II. After the modification of the contract, July 10, all the ore to be taken out under the contract from any part of the mine was required to contain 58 per cent of metallic iron.
III. Under the facts in this case the damages claimed for loss of profits were too uncertain, contingent, and conjectural to found a verdict upon.
Whether any profits could be made on any ore left in the mine — or rather, whether any profit could be made in taking out all the ore of the required quality, whether 56 or 58 per cent on the first level, depended on so many unknown and uncertain conditions, that no estimate could be made of it, nor could any verdict be given therefor other than one based on pure guess work. McKinnon v. McEwan, 48 Mich. 106; Allis v. McLean, 48 Mich. 428.
IV. The court charged the jury substantially that if the defendant wantonly, carelessly, or negligently interfered with and hindered the plaintiffs about their work, so as to make it difficult to perform their contract, and greatly decrease the profits of it, the plaintiffs might abandon the contract, and still recover such damages as they suffered by being hindered and prevented from performing it. The error was in holding that one party to a contract, in case of failure of the other party to perform it, may abandon ( i.e. rescind) the contract, and at the same time claim damages for being prevented from performing — or completing — it.

- [Available data]

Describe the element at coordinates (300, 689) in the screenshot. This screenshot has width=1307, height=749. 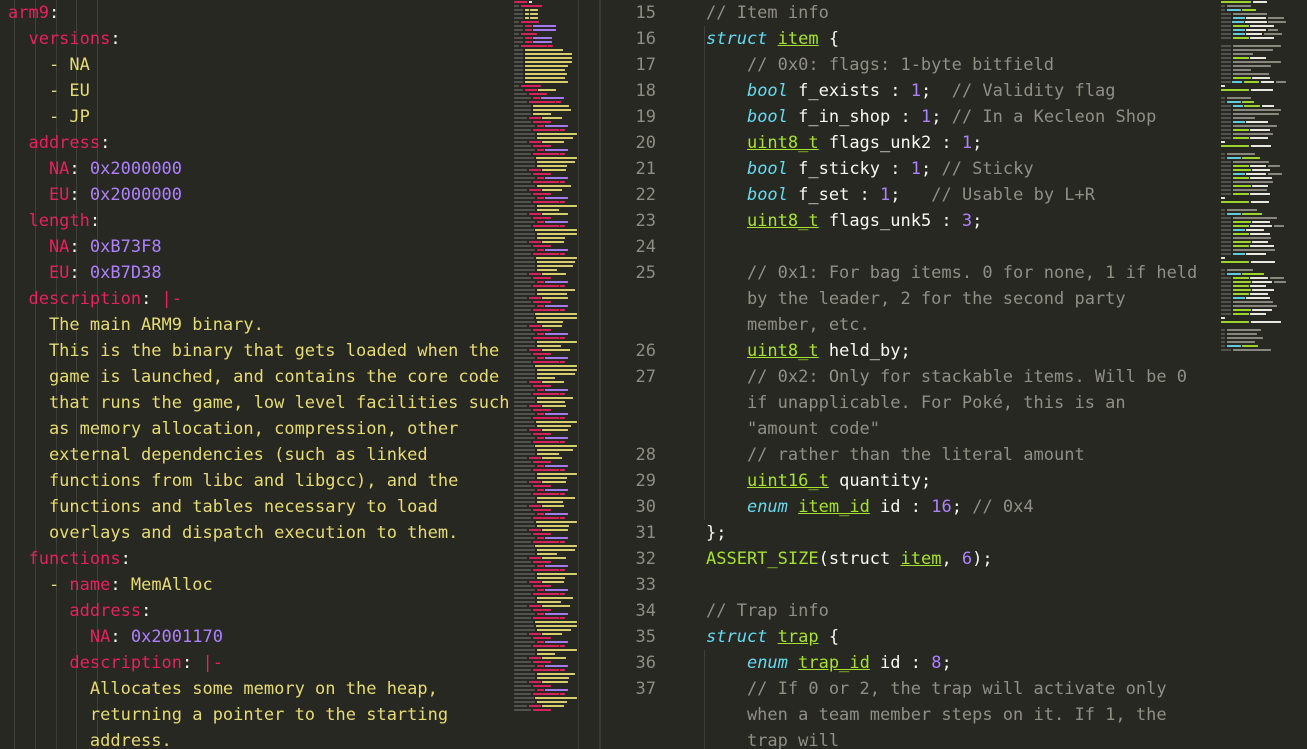
I see `yaml-line-content: Allocates some memory on the heap,` at that location.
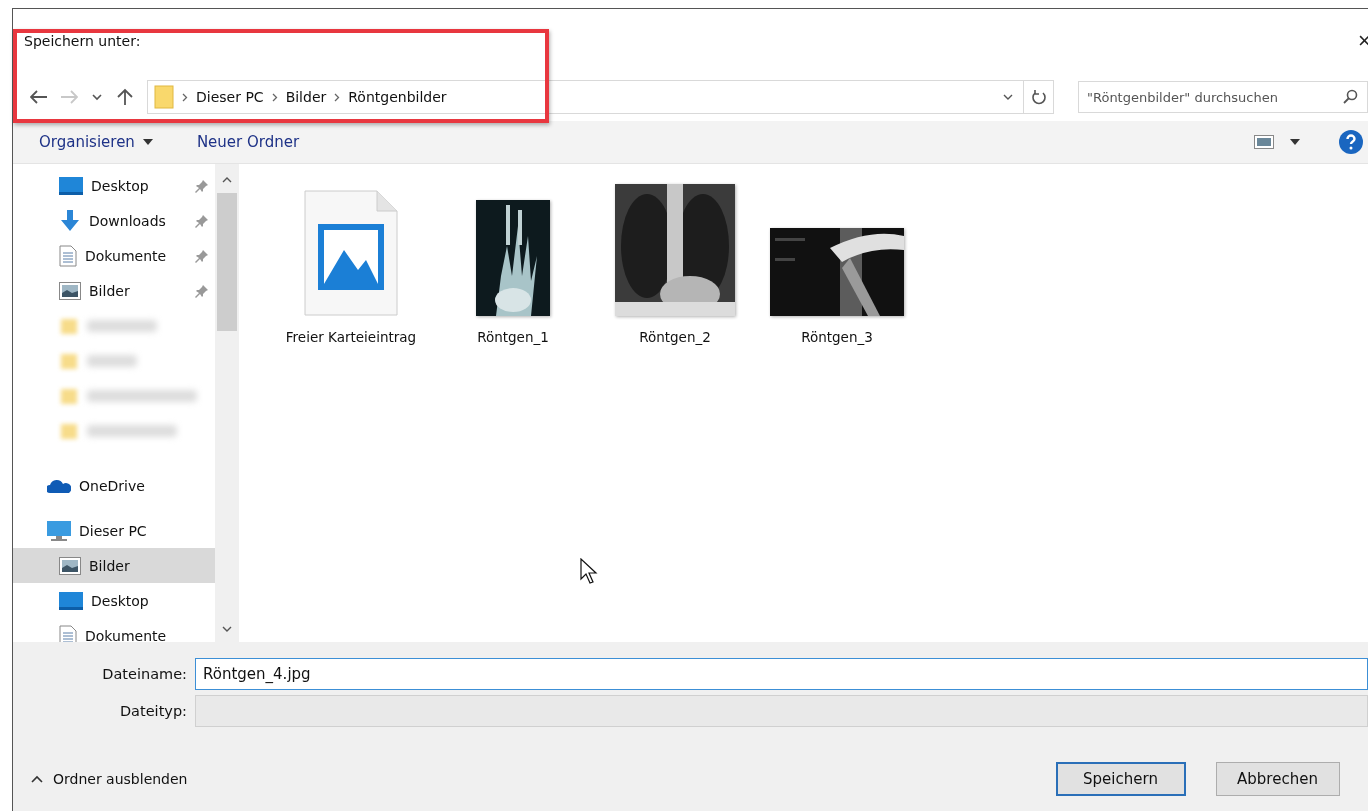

- [Tasks to carry out]
[1] Reproduce the part of the mining contract opinion that begins at the words "II. After the" and ends after the words "of metallic iron.".
[2] Write the next portion of the mining contract opinion, picking up after its final sentence.
The lines above have no connection to the mining contract opinion.

- [Answers to the problems]
[1]
II. After the modification of the contract, July 10, all the ore to be taken out under the contract from any part of the mine was required to contain 58 per cent of metallic iron.

[2]
In the case supposed the plaintiffs would doubtless have the right to abandon or rescind the contract — refuse to proceed with it, or to continue, under the difficulties they were then wrongfully subjected to, and recover damages, under the contract, for the hindrance and delay. But the charge holds that a party may rescind — or abandon — a contract, and at the same time recover for the stoppage, on the theory that the contract remains in force. The correct rule is stated by Justice Christiancy, in the case of Hubbardston Lumber Co. v. Bates, 31 Mich. 158, 169, as follows: "Plaintiff cannot rescind the contract, and then insist on damages for not performing; for where a contract is rescinded, an action will not lie for the breach of it." See also Van Trott v. Weise, 36 Wis. 439, 448; Hunt v. Selk, 5 East, 449.
V. The plaintiff Humble was allowed, against the objection of the defendant below, to testify to statements made by defendant's bookkeeper, to the effect that the superintendent of the company had forbidden him to show the railroad weigh-bills of the ore shipped, which were, by the contract, made evidence. There was no evidence that the bookkeeper was authorized to act for the company in any way. He was not an agent in any sense.
VI. Humble was also allowed to testify to the profits the plaintiffs had made on mining the ore they did mine, as evidence of what they might have made on what was left. This was erroneous for the reasons hereinbefore discussed, and also because past profits are no guide to what might have been made thereafter. Masterton v. Mt. Vernon, 58 N.Y. 391.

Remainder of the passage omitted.